SCHOOL BOARD MEMBERS speaking at a meeting of a joint select committee on the effects of blended learning called for more student counselors, saying the Student Support Services Division (SSSD) was straining while addressing student issues during covid19.
Sanatan Sharma Maha Sabha Education Council Members, TT Arya Pratinidhi Sabha, Presbyterian Primary Schools, Baptists, St Joseph Cluny, ASJA, Anglican and Presbyterian High Schools met with JSC President Senator Paul on Wednesday Richards.
They evaluated the effects of the blended learning system, developed after covid19 hit TT in March 2020.
Presbyterian Primary School Board General Secretary Keeta K Maharaj, in response to a question from Paul Richards, said that although SSSD officers are assigned to schools, they are mainly placed in clusters, so that a a small group of counselors deals with the problems of several schools. .
“Students are facing behavioral issues, there are students with socio-economic difficulties, students who are not supervised, children showing signs of stress and those who simply cannot be taken care of.” , said Maharaj. “The numbers we are given do not work. Some cannot be visited unless you go to the police and say, “We haven’t seen these students. There aren’t a very large number (of missing students) but just one is enough for this sort of thing.
Debra East, acting secretary of the St Joseph Cluny board of directors, said meeting deadlines was the main problem.
“We can say that the SSS has responded well,” East said. “They also set up life skills sessions, workshops and seminars for students.

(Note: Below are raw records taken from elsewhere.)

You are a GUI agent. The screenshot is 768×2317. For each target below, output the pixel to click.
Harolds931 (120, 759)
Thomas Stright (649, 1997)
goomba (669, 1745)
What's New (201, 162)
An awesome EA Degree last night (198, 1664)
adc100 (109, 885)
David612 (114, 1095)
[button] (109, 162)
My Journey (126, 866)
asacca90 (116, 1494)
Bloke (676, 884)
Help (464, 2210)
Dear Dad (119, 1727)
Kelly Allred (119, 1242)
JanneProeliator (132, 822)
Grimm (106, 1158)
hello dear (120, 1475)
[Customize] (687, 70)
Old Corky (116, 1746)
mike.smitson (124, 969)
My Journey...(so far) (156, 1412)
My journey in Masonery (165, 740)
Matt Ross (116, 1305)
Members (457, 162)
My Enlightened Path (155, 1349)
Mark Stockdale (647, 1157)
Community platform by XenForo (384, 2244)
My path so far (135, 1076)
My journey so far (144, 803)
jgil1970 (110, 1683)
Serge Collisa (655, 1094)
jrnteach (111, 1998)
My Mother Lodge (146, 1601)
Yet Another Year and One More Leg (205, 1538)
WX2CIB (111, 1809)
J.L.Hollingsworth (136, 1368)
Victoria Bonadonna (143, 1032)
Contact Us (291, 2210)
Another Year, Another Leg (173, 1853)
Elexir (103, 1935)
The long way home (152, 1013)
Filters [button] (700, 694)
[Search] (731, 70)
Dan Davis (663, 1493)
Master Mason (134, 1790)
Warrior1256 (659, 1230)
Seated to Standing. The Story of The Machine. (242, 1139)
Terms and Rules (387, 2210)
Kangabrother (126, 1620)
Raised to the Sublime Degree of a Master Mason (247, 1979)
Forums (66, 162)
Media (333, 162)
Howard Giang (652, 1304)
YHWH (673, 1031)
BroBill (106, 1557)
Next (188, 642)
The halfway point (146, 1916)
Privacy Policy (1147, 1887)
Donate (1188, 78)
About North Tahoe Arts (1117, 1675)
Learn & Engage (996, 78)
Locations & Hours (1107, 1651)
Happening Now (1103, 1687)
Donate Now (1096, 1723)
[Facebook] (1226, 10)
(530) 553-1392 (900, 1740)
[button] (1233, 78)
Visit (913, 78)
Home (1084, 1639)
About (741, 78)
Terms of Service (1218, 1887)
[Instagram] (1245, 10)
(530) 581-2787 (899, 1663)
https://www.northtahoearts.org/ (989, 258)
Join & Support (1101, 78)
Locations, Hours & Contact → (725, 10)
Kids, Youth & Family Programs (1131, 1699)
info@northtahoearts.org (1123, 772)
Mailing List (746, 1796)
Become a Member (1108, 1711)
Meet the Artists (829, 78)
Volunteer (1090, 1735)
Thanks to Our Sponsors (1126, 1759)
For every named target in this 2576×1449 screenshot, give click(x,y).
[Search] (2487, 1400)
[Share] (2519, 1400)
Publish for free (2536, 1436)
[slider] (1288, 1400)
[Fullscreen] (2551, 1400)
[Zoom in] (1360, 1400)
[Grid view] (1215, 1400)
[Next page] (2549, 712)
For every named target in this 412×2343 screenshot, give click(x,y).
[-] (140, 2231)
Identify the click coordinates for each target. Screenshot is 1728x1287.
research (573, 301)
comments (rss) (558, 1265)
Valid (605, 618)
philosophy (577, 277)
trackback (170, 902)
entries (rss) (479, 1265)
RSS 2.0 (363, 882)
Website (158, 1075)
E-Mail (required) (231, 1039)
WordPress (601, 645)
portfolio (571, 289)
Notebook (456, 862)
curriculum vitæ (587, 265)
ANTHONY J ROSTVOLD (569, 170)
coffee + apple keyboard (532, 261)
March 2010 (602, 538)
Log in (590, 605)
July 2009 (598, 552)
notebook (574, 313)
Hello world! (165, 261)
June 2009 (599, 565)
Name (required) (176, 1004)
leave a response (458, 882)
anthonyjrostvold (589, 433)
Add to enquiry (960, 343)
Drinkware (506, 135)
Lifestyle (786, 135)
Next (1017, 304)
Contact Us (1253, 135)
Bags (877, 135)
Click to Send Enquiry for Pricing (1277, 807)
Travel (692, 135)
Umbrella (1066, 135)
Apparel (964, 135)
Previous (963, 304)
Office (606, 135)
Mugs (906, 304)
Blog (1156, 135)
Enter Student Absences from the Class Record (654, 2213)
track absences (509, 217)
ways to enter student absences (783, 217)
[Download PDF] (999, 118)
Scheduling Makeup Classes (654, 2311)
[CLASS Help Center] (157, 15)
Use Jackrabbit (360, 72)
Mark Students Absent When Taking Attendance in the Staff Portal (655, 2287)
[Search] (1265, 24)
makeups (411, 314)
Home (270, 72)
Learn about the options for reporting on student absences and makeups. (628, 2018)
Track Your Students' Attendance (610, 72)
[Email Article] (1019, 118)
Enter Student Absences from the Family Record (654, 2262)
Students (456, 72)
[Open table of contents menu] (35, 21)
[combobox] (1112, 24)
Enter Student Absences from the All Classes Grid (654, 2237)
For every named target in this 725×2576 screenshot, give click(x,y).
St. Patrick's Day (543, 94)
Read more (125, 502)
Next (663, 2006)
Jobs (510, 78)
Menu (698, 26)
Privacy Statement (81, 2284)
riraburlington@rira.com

“Social workers will respond, but sometimes it takes a very long time to meet the student – sometimes it takes a week. By the time they get to the students, there have been other interventions.
Teaching council officials have suggested either there should be more councilors or the SSSD handful should run fewer schools.
The challenges of the SSSD were not the only issue raised by the boards. They also called for filling middle management positions, better investment in practical work and assessment modules, and better management of educational kits for children who do not have access to online courses. Access to devices and connectivity continue to be a barrier to online courses.
Richards, sharing statistics from the Department of Education, said that between March and December of last year, only 35.3 percent of high school students and 34.1 percent of elementary school students had an internet connection. reliable, and only 35.3 percent of high school students, and 33.4 percent of elementary school students had access to devices. Richards added that 39,861 elementary school students, 6,909 high school students and 2,109 ECCE students were unable to attend or access online classes.
Those numbers have since changed, officials said, and between 70 and 90 percent of students now have access to the devices.
School board representatives said government support in this regard was weak, with some schools receiving up to four devices for students, while others, such as SDMS schools, received none.
But support from the private sector as well as alumni and other stakeholders has been able to fill the gaps somewhat.